Les massacres, les prises d’otages, les exécutions font partie de
notre réalité avec les frappes aériennes, les bombardements et les opérations
des commandos terroristes. L’attentat contre l’équipe de Charlie-Hebdo a laissé le monde dans la stupeur. Pendant ce temps,
on a presque ignoré le massacre perpétré par le groupe islamiste Boko Haram au
Nigéria. On parle de 2000 victimes. Au Proche-Orient, la guerre fait partie du
quotidien depuis des générations. Les enfants n’ont connu que les affrontements
et des bombardements du matin au soir, les bombes qui illuminent le ciel comme pour
le plus beau des spectacles.
Ghayas
Hachem est né à Beyrouth et vit à Montréal depuis des années. Il a vécu la
guerre dans son enfance, les bombardements et Play Boys, son premier roman, témoigne de cette réalité de façon
troublante. Un monde qui m’a rappelé L’orangeraie
de Larry Tremblay, un roman qui rafle des prix depuis sa parution et qui pousse
notre réflexion vers ces enfants que l’on mobilise pour commettre des actes
terroristes.
Ref’at
vit avec son frère Ramzi et sa mère à Beyrouth, une ville devenue un véritable
champ de bataille. Le père a disparu et on ne sait s’il est vivant ou mort.

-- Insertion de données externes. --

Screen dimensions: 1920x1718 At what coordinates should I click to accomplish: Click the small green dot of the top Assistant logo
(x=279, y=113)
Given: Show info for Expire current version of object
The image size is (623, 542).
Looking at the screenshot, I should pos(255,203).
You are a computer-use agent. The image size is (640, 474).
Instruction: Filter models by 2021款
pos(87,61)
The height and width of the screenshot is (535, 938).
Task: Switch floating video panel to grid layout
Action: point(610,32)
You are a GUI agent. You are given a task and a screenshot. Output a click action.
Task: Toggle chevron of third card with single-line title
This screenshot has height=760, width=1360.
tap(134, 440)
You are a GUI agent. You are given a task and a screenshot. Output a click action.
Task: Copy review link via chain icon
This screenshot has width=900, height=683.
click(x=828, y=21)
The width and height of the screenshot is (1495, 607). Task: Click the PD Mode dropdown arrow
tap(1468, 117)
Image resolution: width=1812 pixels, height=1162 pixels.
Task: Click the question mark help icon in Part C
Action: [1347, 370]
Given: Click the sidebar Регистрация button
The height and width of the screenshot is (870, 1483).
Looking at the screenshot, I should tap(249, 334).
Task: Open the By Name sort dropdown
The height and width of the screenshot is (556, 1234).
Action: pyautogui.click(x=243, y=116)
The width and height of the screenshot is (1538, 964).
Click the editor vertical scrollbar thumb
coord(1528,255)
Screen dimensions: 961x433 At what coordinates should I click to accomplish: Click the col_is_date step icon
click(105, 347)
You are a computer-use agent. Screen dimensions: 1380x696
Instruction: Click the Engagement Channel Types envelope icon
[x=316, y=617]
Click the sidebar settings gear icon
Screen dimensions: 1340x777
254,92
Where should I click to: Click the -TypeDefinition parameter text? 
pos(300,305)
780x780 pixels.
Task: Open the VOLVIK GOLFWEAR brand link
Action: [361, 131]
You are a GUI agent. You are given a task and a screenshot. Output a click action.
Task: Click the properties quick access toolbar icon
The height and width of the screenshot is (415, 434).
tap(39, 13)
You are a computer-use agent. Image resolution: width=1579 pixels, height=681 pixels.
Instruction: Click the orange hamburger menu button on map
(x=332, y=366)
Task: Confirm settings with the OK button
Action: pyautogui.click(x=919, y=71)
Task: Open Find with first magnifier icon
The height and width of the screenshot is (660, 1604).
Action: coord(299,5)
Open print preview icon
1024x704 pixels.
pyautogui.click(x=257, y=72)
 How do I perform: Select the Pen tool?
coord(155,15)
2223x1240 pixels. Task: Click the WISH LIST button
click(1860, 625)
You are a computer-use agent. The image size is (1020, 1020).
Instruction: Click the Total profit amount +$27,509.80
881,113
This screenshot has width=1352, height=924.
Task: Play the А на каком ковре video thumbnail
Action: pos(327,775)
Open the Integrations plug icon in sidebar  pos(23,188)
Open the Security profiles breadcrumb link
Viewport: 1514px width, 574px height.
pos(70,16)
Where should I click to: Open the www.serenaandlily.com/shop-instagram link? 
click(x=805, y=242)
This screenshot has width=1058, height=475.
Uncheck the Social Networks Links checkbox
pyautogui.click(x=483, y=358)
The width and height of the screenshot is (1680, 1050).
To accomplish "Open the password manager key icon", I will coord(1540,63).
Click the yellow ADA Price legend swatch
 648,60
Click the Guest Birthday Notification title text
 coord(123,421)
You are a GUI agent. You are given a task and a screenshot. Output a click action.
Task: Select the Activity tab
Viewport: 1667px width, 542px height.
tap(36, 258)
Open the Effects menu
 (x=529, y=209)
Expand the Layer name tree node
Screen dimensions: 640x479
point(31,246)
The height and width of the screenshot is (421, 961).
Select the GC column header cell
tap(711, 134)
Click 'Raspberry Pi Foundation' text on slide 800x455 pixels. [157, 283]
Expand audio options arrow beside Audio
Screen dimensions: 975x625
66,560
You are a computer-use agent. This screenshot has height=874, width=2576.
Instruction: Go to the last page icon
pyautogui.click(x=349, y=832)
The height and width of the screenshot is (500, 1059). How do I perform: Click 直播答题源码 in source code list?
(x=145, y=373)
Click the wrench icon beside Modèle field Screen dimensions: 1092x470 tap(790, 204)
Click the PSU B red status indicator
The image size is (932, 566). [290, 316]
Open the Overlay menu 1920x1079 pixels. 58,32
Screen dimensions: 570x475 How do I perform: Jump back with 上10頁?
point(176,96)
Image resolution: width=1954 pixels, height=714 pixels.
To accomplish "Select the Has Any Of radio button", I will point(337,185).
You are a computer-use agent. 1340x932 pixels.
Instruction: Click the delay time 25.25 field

J’ai toujours senti et su que mon père était
quelque part, mais il ne fallait pas que je donne l’impression de vouloir en
savoir plus. Les larmes coulaient aussitôt sur les joues de ma mère. Son visage
se fermait. Il n’était pas mort pour autant. Le noir que maman portait depuis
moins d’un an était pour sa mère. (p.34)
Les
hommes vont et viennent dans ces pays avec la mort qui colle à leurs talons. La
guerre est là, lointaine, à côté dans l’immeuble. Elle devient un spectacle pour
les enfants.
C’est là que mon cousin et moi observions
ensemble les batailles nocturnes sur la montagne. Les missiles s’y abattaient,
violets, bleus, jaunes, orange. Et, comme des oiseaux migrateurs soudain pris
de panique, les éventails de balles saupoudraient les villages lointains. Les
sons étaient trop faibles. Ils avaient le sérieux de pétards d’enfants. (p.35)
Cow-boy
règne au rez-de-chaussée. Ce combattant mène une étrange guerre, interroge des
prisonniers, les torture, les élimine avant de recommencer. Et il y a ces autos
rutilantes que l’on prend à l’ennemi et que l’on astique pour montrer sa force
et sa virilité.
Les
cousins s’inventent des aventures avec les voisines et des amours. Ils en sont
à cet âge. La mère de Wissame pleure le soir et se plaignant de son mari qui la
bat et la viole. Tout bascule quand Ramzi invente un nouvel état qui va régner
sur tous les autres. Les jeux prennent l’étrange contour de la réalité où des
groupes armés cherchent à éliminer l’autre. Ramzi se nomme chef suprême et s’impose
par la force.
Quand Ramzi nous remarqua enfin, il se leva
instinctivement et monta sur la chaise. Il demeura immobile un instant. Puis il
se mit à lire d’une voix disgracieuse et ferme, en regardant au loin,
par-dessus nos têtes, avec un air sombre, et comme si son regard ne se heurtait
à aucun mur. « Mesdames et messieurs, gouverneurs de la terre et leurs
estimables ministres, je m’adresse à vous en présence de vos états-majors pour
vous faire part d’une déclaration historique qui changera le visage de ce monde
pour toujours. Après la déclaration que vous entendrez dans quelques instants,
il faudra corriger tous les atlas. Aujourd’hui, la carte du monde change à
nouveau. Tout comme elle changea après les cataclysmes majeurs qui nous firent
passer d’une ère à une autre. Aujourd’hui, je proclame la fondation d’un
nouveau pays : l’État des Patriarches. » (p.76-77)
Wissame
ne se laisse pas faire, surtout avec un père qui exerce terrorise son foyer et
traite sa femme comme une esclave.
Jeux tragiques
Les
jeux se transforment en confrontations d’une cruauté dérangeante. Ref’at se
range du côté de son frère et le cousin est battu cruellement. Les enfants reproduisent
cette guerre qui déchire la ville, transforme les hommes en fauves qui
n’hésitent pas à faire des adolescentes des esclaves sexuelles.
Ref’at
rend visite de plus en plus souvent au Cow-boy, est initié à la sexualité et à
la violence, manipulé et poussé vers des actes terribles.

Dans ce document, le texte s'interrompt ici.